To visitors unfamiliar with Spalding, Turner’s Fish Restaurant is a welcoming haven that serves fresh and crispy fish and chips for the best price in town.
To Spalding folk, the Red Lion Street chippie that’s celebrating 100 years in business this year is simply ‘Sheddy’s’.
There’s been a Sheddy frying fish on the same spot at the corner with New Road since Fred ‘Sheddy’ Turner bought an old poultry and game dealer’s shop there in 1913.
The origin of the family nickname is a mystery and today’s Sheddy, Fred’s great-grandson Philip Hall, likes it that way.
“I’m the new Sheddy - it’s a bit like being Dr Who, the mystery’s all part of the fun,” he said.
A bag of chips to take away cost just one old penny in 1913, and there was a sit-in cafe downstairs from the beginning for the many customers who didn’t fancy eating in the street.
Comparing average incomes then and now, Sheddy’s takeaway and eat-in meals are just as reasonable today.
The restaurant serves an unusually wide variety of fish including halibut, salmon and even Rutland Water rainbow trout caught by Philip’s father George alongside Icelandic cod and haddock frozen on board ship within four hours of being hauled.
Philip was joined eight years ago by his cousin-in-law and partner, Andrew Freeman, to enable his father to retire.
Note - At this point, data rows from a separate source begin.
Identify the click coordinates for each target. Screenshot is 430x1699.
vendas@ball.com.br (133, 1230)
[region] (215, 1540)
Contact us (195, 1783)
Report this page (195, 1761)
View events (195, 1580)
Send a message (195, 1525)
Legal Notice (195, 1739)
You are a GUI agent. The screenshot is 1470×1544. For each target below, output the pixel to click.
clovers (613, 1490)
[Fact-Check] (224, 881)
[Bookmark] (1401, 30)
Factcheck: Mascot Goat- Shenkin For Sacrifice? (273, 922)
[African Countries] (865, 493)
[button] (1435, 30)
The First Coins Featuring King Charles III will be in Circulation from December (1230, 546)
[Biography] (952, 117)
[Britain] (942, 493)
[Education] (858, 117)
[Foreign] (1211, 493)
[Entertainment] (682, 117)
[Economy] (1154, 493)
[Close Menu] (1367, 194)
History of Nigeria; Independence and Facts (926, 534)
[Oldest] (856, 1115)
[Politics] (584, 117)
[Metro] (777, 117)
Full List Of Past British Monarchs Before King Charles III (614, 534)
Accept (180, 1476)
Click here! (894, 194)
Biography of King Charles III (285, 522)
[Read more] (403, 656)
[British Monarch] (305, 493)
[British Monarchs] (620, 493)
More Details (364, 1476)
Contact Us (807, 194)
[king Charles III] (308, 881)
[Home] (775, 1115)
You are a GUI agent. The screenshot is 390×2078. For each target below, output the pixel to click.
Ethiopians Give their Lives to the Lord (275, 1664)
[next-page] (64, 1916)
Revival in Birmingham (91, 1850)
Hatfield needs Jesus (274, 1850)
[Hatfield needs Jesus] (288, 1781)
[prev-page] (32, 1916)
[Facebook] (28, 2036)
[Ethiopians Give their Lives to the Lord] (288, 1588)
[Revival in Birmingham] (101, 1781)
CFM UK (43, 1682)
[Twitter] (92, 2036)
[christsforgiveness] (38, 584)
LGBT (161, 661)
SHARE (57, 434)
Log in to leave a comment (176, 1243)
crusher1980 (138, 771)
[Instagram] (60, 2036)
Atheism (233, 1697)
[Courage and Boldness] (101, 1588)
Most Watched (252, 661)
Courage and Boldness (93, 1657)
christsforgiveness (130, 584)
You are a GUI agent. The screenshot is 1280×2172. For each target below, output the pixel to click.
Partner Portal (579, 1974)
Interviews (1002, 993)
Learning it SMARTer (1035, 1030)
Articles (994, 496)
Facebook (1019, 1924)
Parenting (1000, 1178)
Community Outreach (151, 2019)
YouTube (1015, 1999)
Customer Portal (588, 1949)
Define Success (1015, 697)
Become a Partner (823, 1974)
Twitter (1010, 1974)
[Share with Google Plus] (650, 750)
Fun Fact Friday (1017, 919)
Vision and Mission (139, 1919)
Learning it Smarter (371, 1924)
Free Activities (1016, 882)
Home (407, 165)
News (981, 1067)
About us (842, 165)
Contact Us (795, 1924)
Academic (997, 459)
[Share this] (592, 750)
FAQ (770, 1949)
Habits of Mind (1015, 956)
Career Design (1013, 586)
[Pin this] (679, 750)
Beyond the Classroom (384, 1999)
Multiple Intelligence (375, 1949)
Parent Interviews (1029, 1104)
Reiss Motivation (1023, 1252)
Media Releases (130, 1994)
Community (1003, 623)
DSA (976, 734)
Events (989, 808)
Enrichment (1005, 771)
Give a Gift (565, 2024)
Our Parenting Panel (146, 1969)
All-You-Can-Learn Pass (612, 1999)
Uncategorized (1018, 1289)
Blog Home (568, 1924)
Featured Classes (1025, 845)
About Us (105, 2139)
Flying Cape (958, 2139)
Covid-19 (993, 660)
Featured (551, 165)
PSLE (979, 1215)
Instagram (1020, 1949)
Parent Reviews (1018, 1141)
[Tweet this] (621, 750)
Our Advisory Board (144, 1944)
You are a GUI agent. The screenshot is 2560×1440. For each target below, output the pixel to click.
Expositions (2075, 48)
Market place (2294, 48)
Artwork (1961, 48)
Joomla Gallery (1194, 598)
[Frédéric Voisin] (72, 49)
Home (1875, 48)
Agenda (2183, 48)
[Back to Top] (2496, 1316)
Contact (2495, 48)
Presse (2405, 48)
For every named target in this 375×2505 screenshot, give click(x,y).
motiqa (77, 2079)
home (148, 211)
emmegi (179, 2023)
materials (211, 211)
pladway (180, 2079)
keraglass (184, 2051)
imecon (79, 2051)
Also in Turner’s 22-strong workforce are Philip’s wife Julie and daughters Jordan and Cassie who represent the fifth generation.
Turners remains committed to marrying the finest fish with local Lincolnshire potatoes.
“We’re proud of our history and what we do and we know what makes us good is that we’re here – there won’t be a chain of Sheddy’s. We’re of the people, for the people.”